Records from a collection:

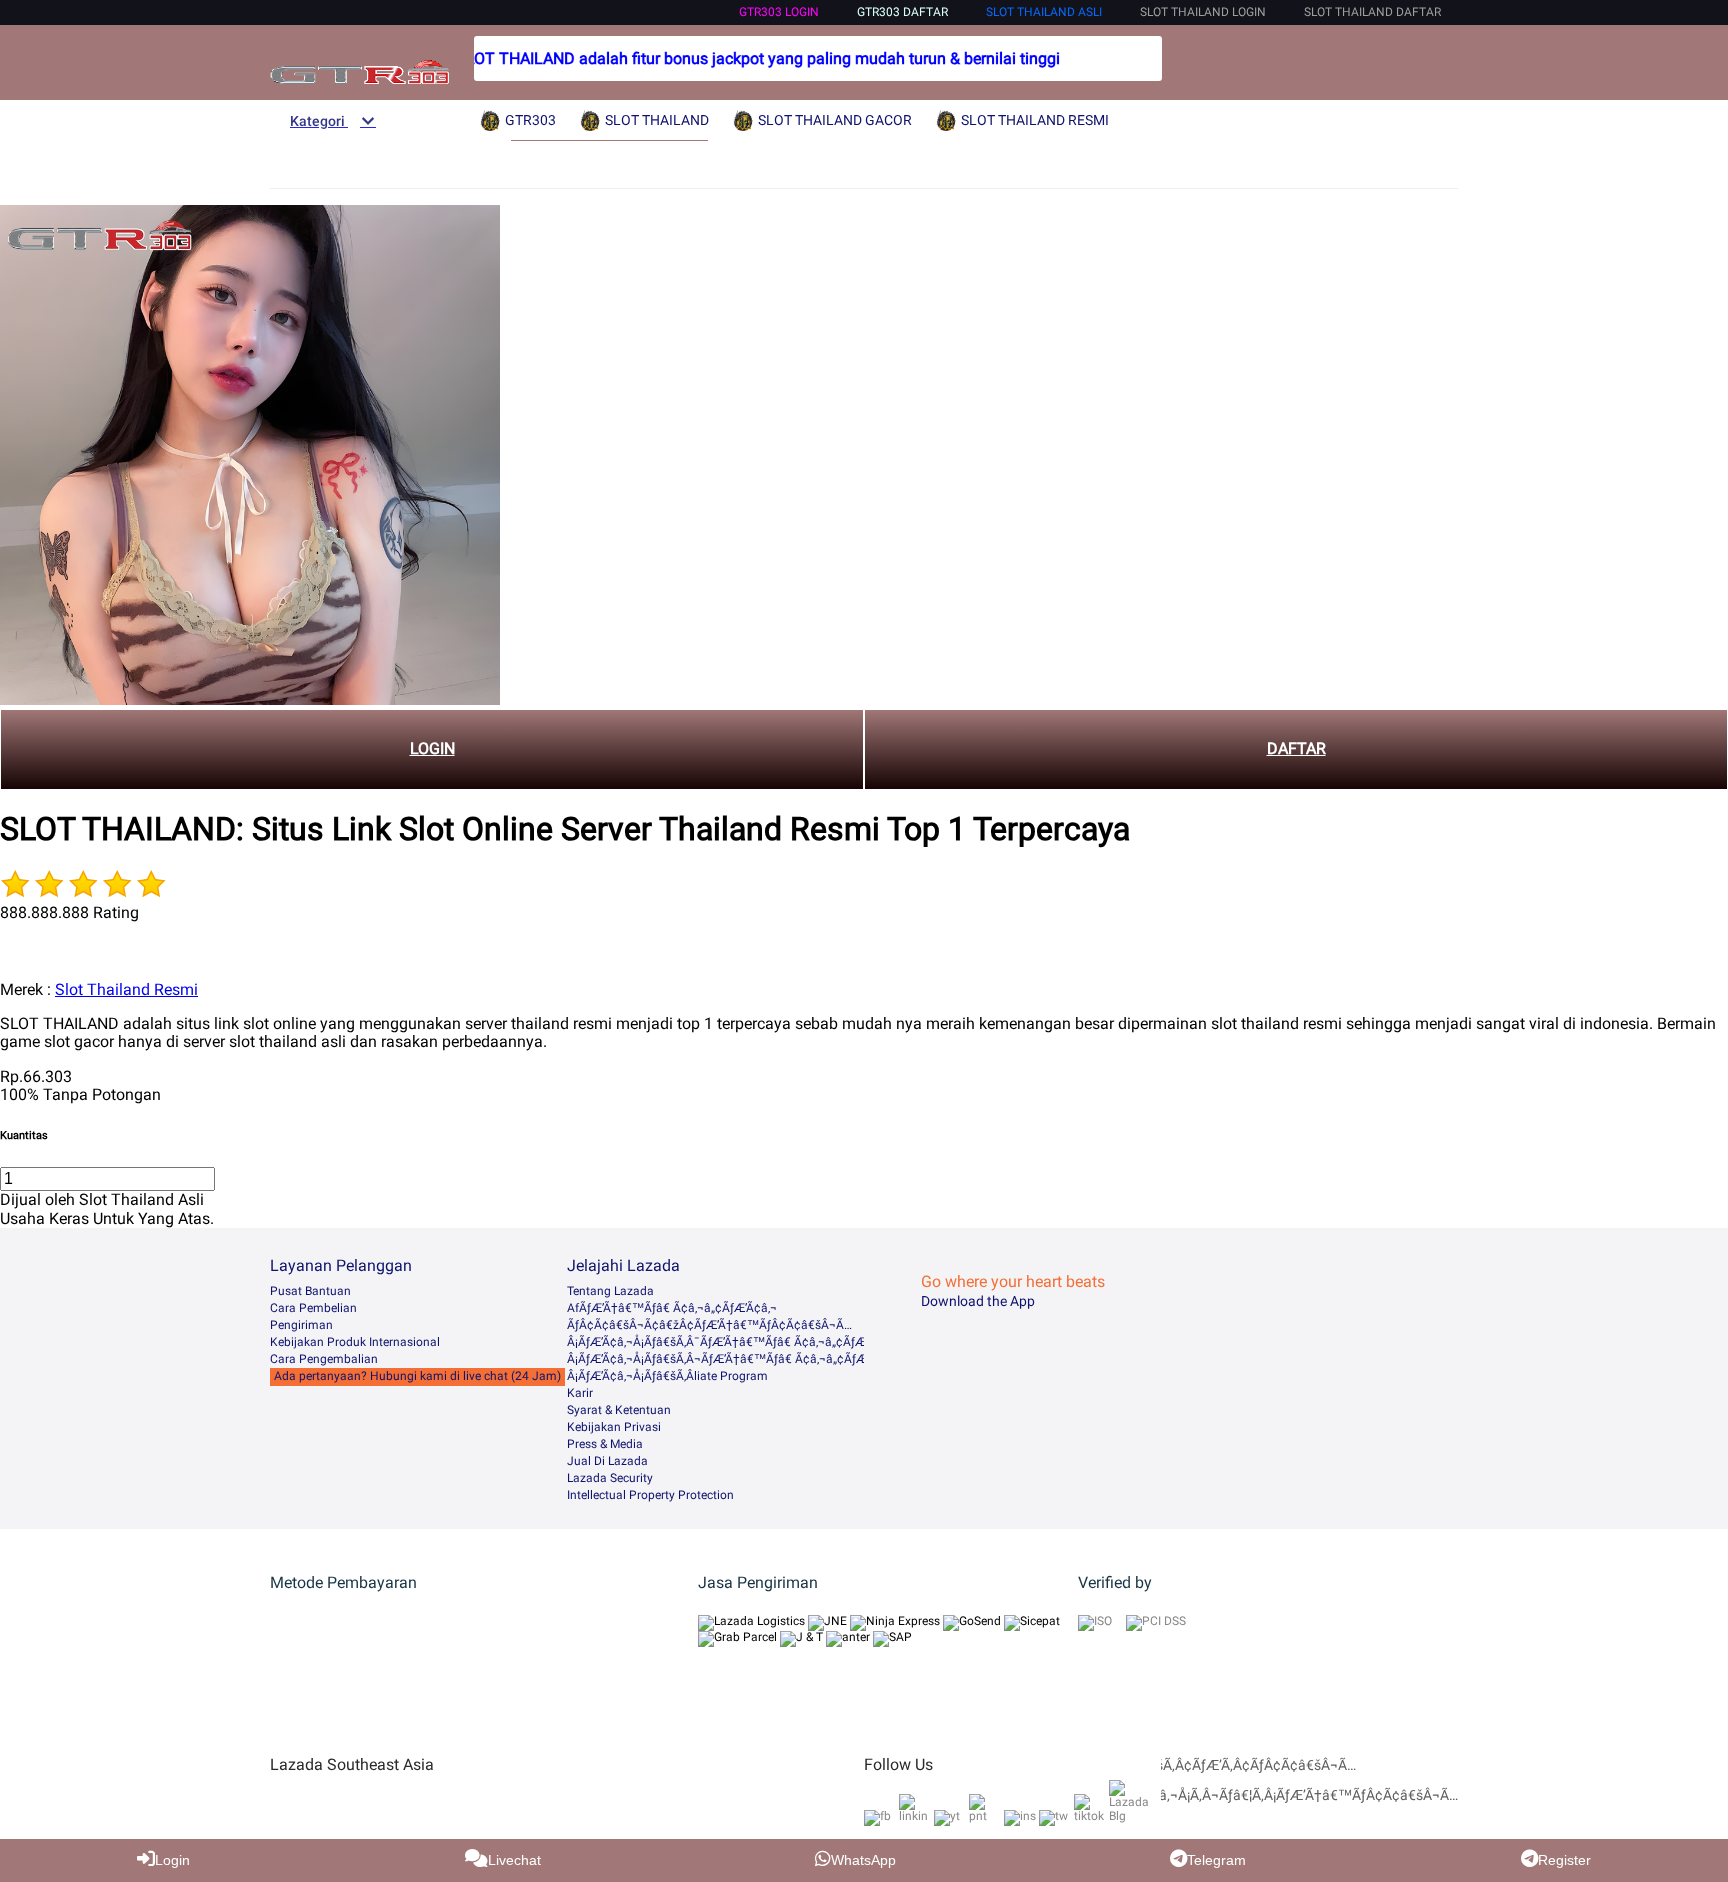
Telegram (1216, 1860)
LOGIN (432, 748)
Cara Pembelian (313, 1308)
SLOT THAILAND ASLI (1044, 12)
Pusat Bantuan (310, 1291)
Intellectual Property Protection (650, 1495)
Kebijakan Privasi (614, 1427)
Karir (580, 1393)
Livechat (514, 1860)
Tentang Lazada (610, 1291)
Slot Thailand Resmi (126, 989)
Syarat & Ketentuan (619, 1410)
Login (172, 1860)
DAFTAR (1296, 748)
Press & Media (605, 1444)
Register (1564, 1860)
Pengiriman (301, 1325)
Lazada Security (610, 1478)
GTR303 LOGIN (779, 12)
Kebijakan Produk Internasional (355, 1342)
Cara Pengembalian (324, 1359)
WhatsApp (863, 1860)
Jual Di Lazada (607, 1461)
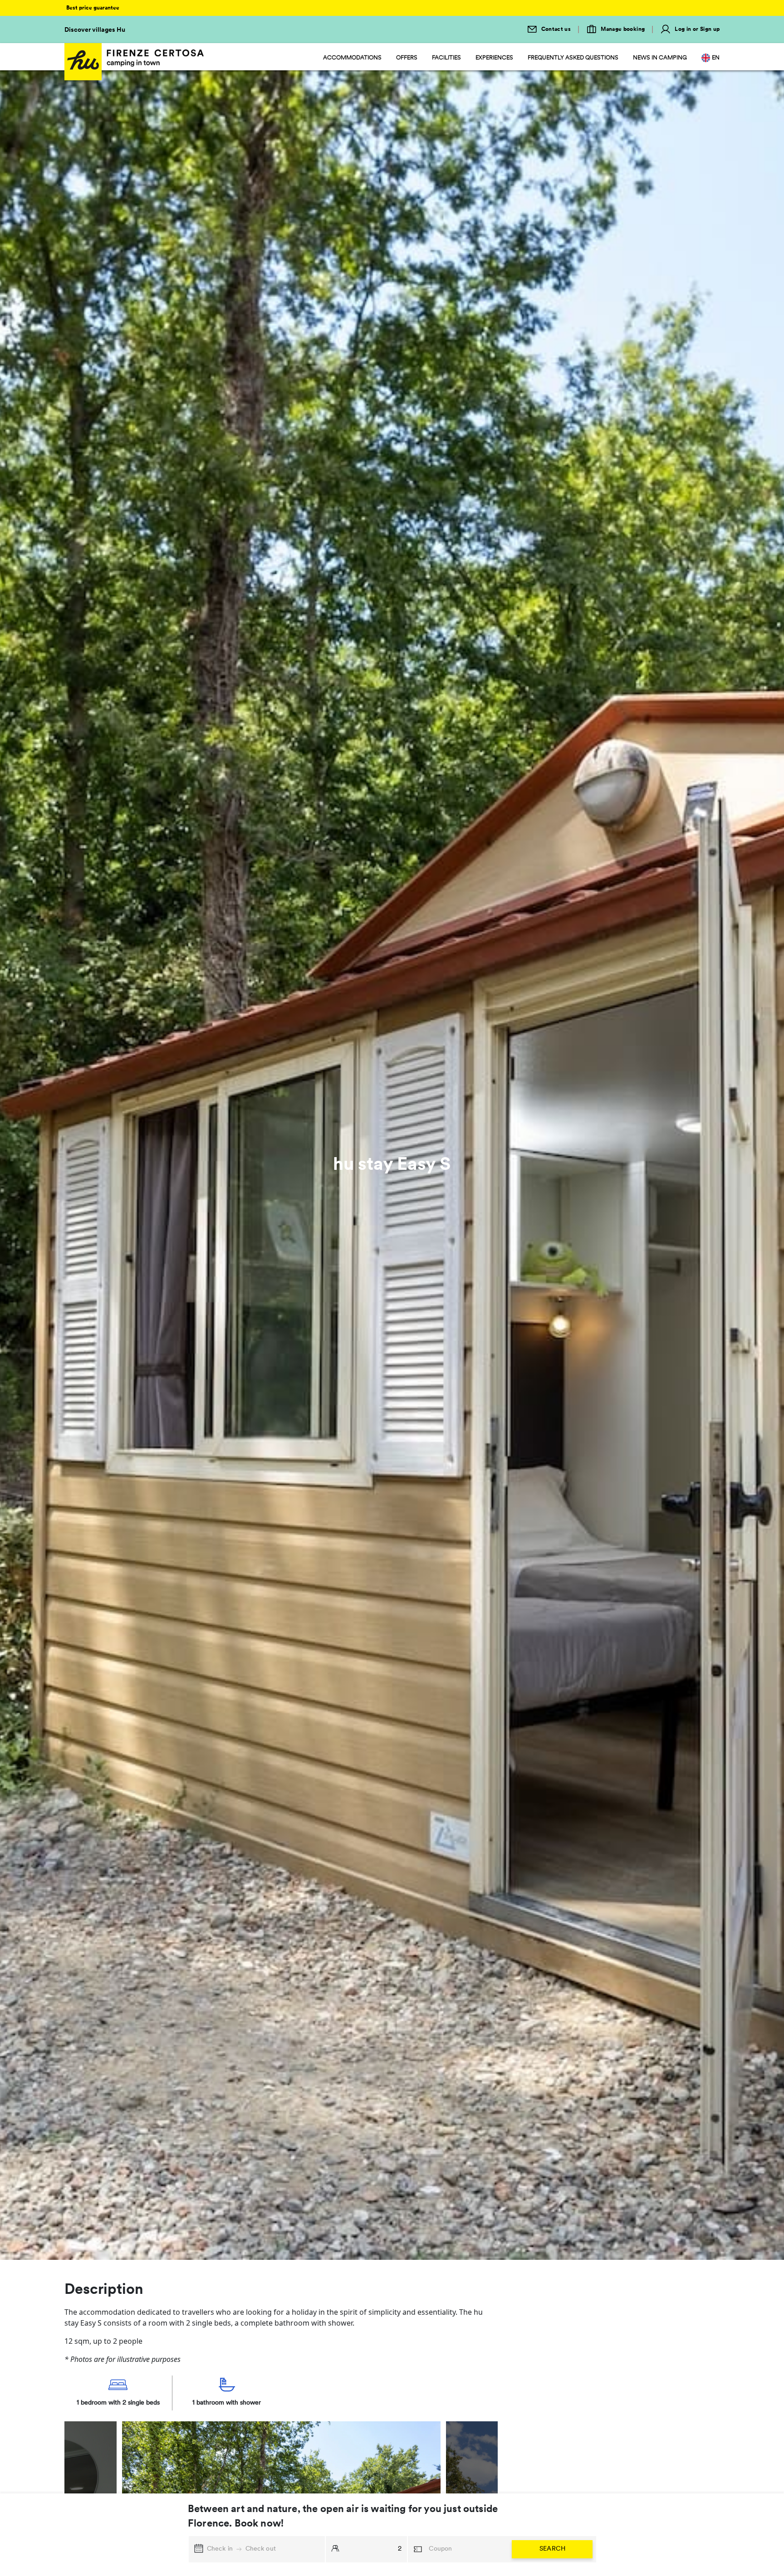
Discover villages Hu (94, 30)
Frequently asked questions (573, 58)
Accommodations (352, 58)
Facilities (446, 58)
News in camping (660, 58)
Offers (406, 58)
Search (552, 2549)
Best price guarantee (92, 8)
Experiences (494, 58)
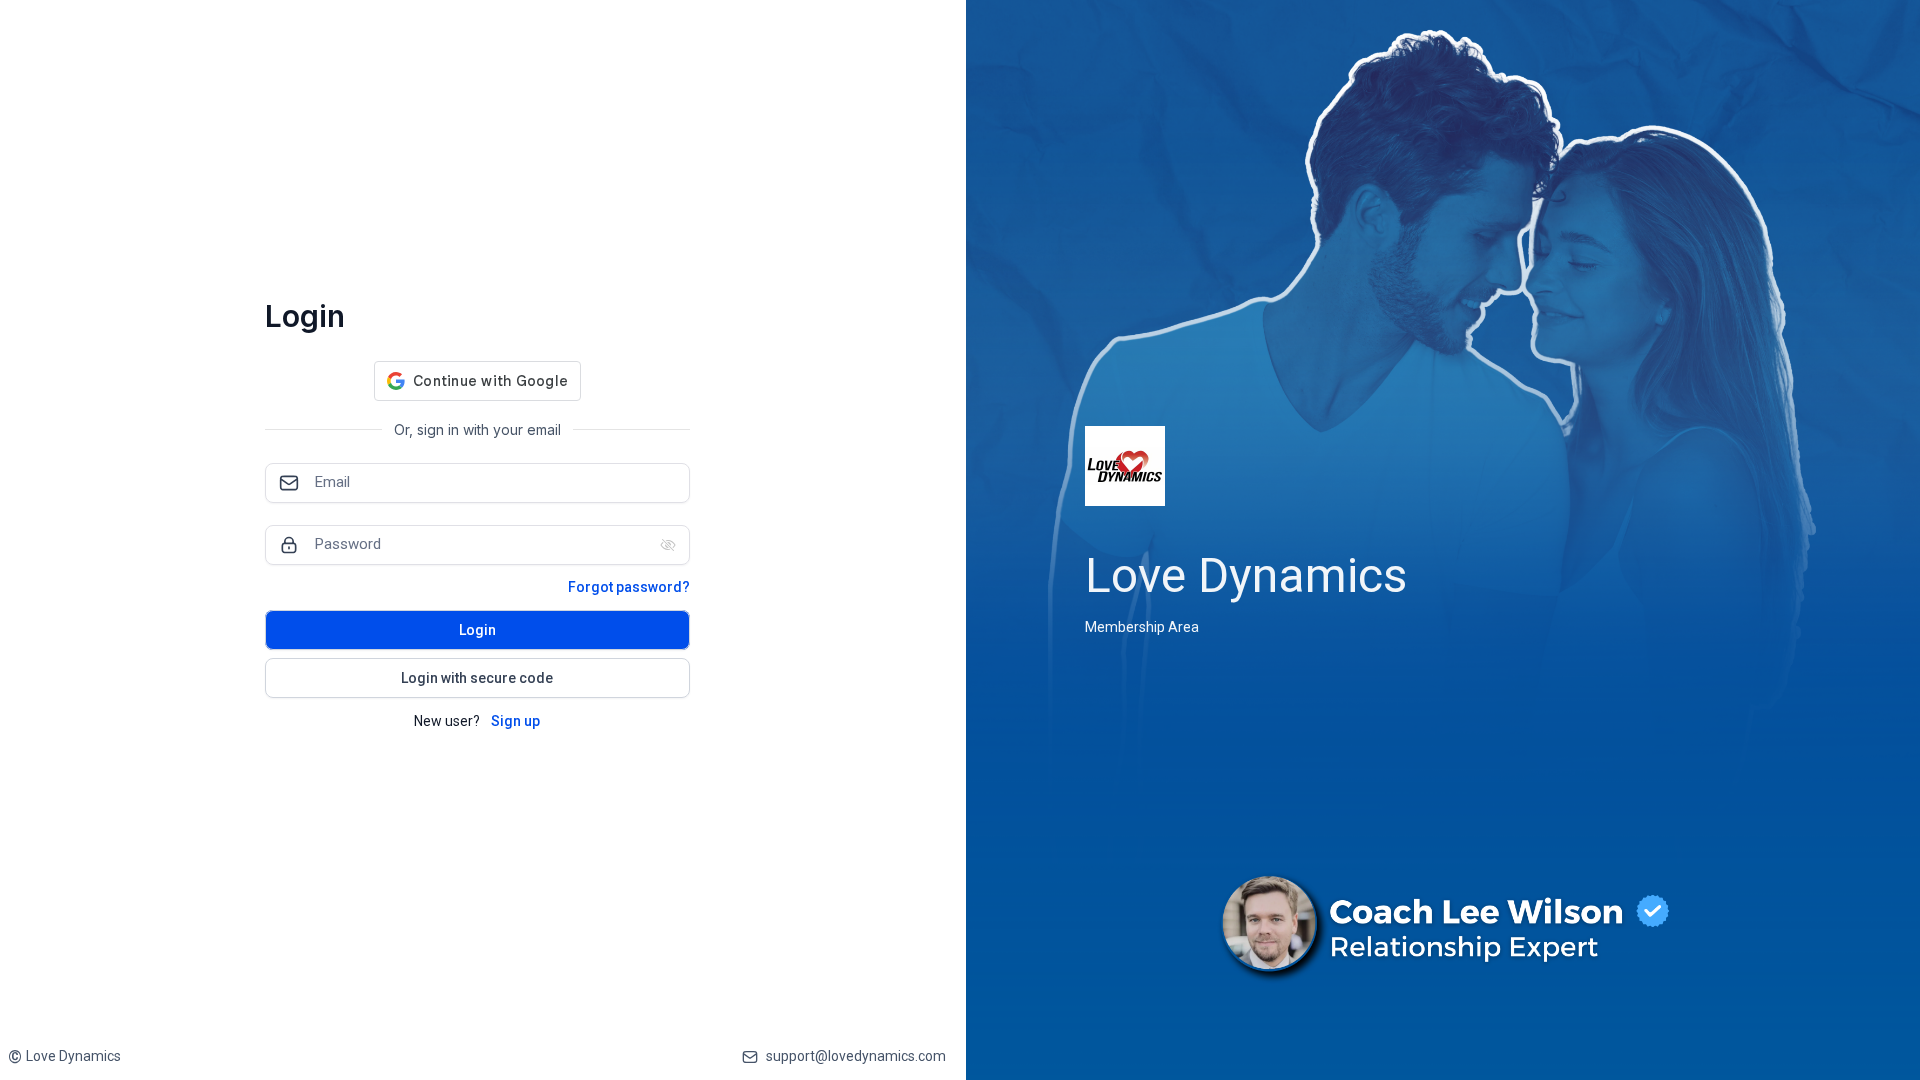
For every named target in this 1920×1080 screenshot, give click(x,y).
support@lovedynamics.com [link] (856, 1056)
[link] (64, 1056)
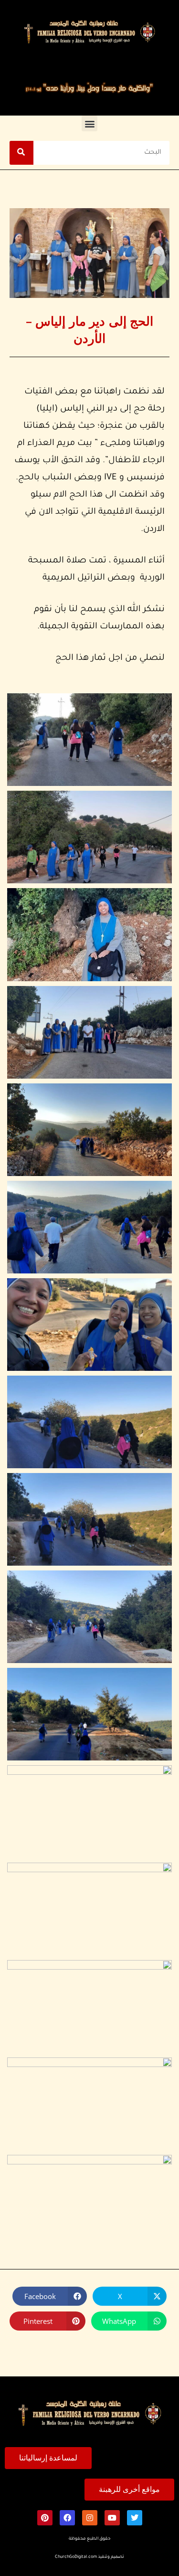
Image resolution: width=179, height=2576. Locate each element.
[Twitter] (134, 2517)
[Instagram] (89, 2517)
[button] (89, 123)
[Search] (21, 153)
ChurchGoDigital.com (76, 2557)
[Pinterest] (45, 2517)
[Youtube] (112, 2517)
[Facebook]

● Problem to solve
Return, from the entries, each line that holds "link".

● Solution to this problem
support@lovedynamics.com [link] (856, 1056)
[link] (64, 1056)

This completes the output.